World Notes & Quotes

Father Abraham Had Many Sons

Jewish, Muslim, and Christian believers have one man in common: Abraham. So said Roman Catholic theologian, Father Karl-Josef Kuschel of the University of Tubingen, Germany, when he addressed the Academy for Judaic, Christian and Islamic Studies at its 20th anniversary this month, as reported in the Nov. 15 Los Angeles Times.

Father Kuschel “sees the patriarch Abraham is the linchpin of three religions, because his two sons, Isaac by Sarah and Ishmael by Hagar, are the ancestors of Jews, Christians (Isaac), and Muslims (Ishmael). If the religions recognized the commonality of origin, a different climate could result. This openness, Kuschel said, might influence political leaders.

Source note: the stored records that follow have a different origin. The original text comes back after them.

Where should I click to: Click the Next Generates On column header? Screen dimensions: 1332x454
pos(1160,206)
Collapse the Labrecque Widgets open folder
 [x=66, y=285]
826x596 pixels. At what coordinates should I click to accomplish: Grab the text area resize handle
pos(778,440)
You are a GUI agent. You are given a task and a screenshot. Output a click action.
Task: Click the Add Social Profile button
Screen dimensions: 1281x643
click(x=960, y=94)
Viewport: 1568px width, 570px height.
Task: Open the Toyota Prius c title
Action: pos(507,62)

This was certainly true of Anwar Sadat, who spoke of the Abraham connection in his famous speech to the Israeli Knesset in 1977 that launched the Egyptian-Israeli peace negotiations,” the newspaper reported.

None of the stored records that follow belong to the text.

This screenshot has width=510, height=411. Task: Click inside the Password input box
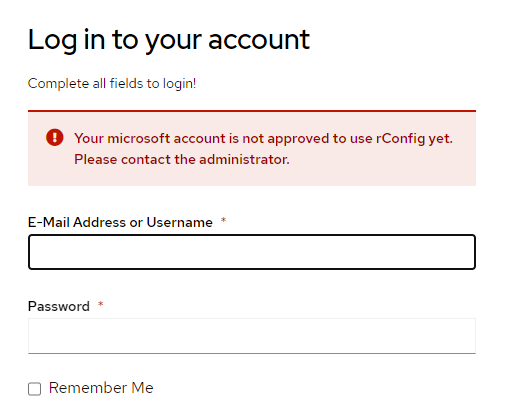point(252,336)
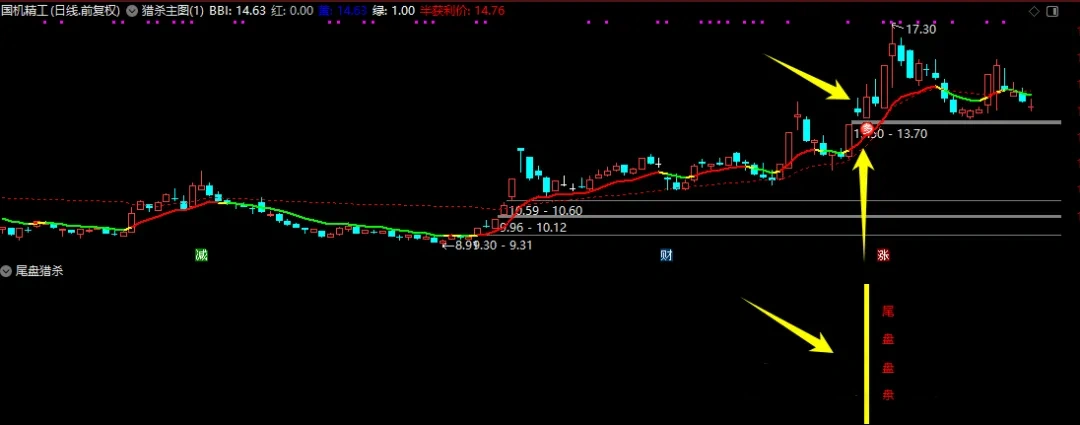Viewport: 1080px width, 425px height.
Task: Click the 13.70 price gap level line
Action: tap(960, 122)
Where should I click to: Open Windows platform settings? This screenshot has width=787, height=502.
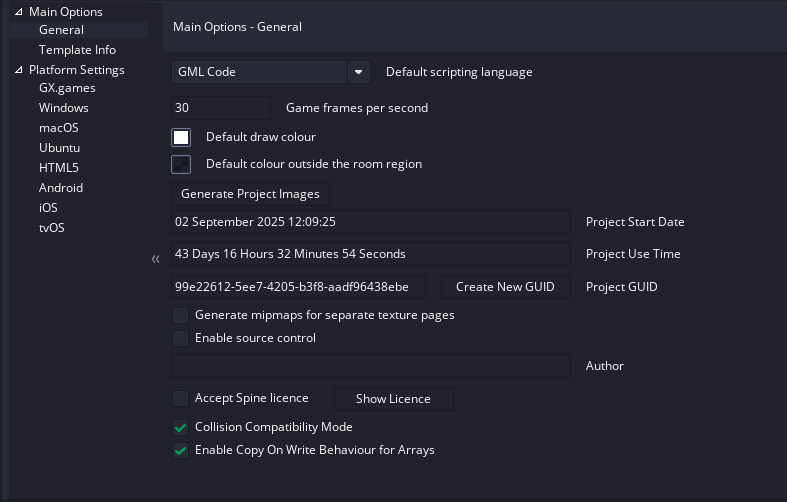click(63, 108)
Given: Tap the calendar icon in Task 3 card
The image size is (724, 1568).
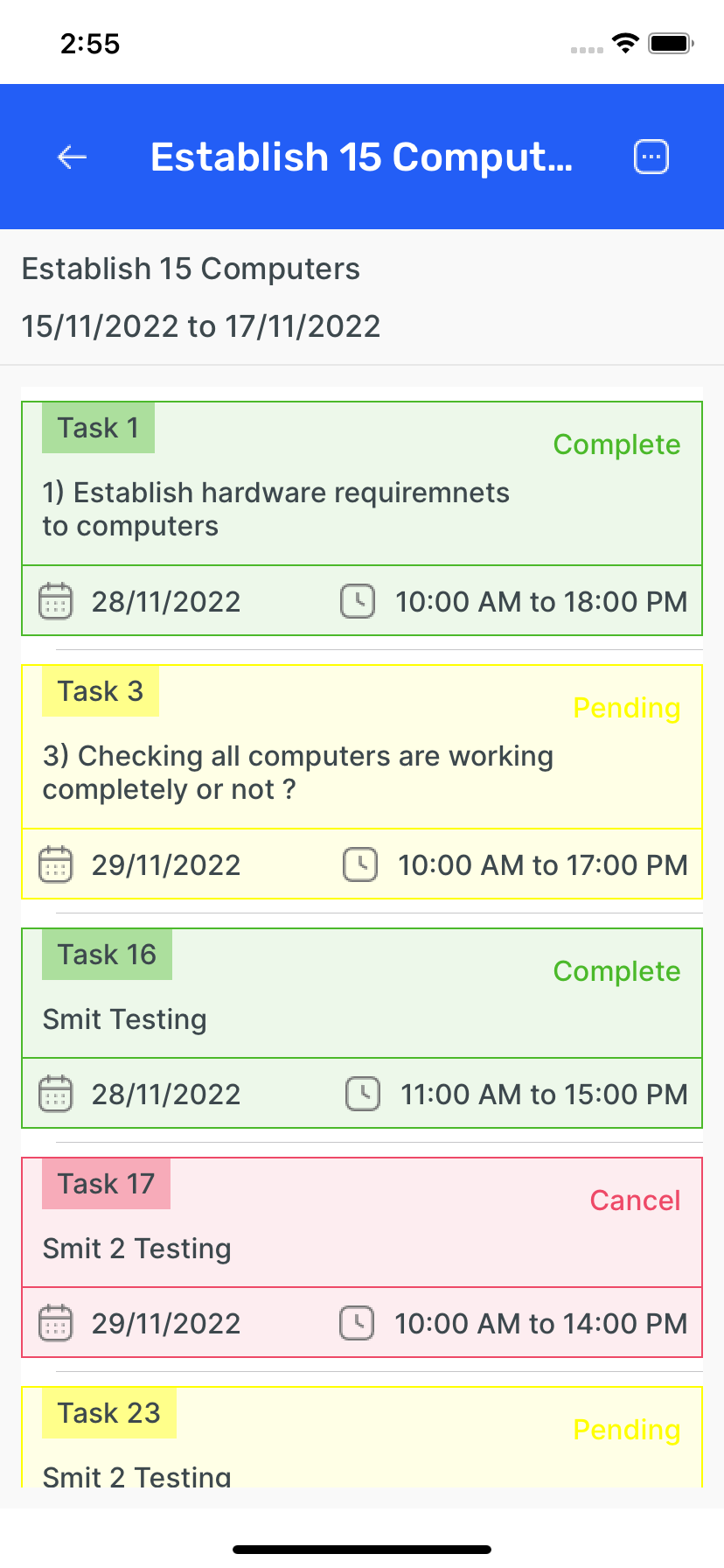Looking at the screenshot, I should pos(56,865).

Benjamin Hubbard of Cal-State Fullerton suggested three ways this common ground could be established more firmly: (1) Conduct “an interfaith prayer service on special occasions at the Dome of the Rock in Jerusalem, using a still-to-be written prayer book drawing on the writings of interfaith scholars"-perhaps at the time of Easter, Passover, and ‘Id al-Adha', which coincide, or Christmas, Hanukkah, and Ramadan. (2) Dialogue between the three faiths wherever they are represented in large communities. (3) More emphatic calls to mutual understanding by the leaders of the three monotheistic faiths.

November Important to Vietnamese Catholics

Asian Catholics, particularly the Vietnamese, celebrate November-which the Church devotes to remembering the dead-in a particularly intense way, according to an article in the Philadelphia Inquirer from Sunday, Nov. 16, 1997.

“November devotions … blend naturally with the traditional Buddhist and Confucian practices of honoring ancestors,” writes Mary Beth McCauley. “Catholics call this, ‘the communion of saints,' a union of the living and the dead, those in heaven and those on their way there, all of whom share prayer, good works, communication, and ultimately, the love of Christ.…”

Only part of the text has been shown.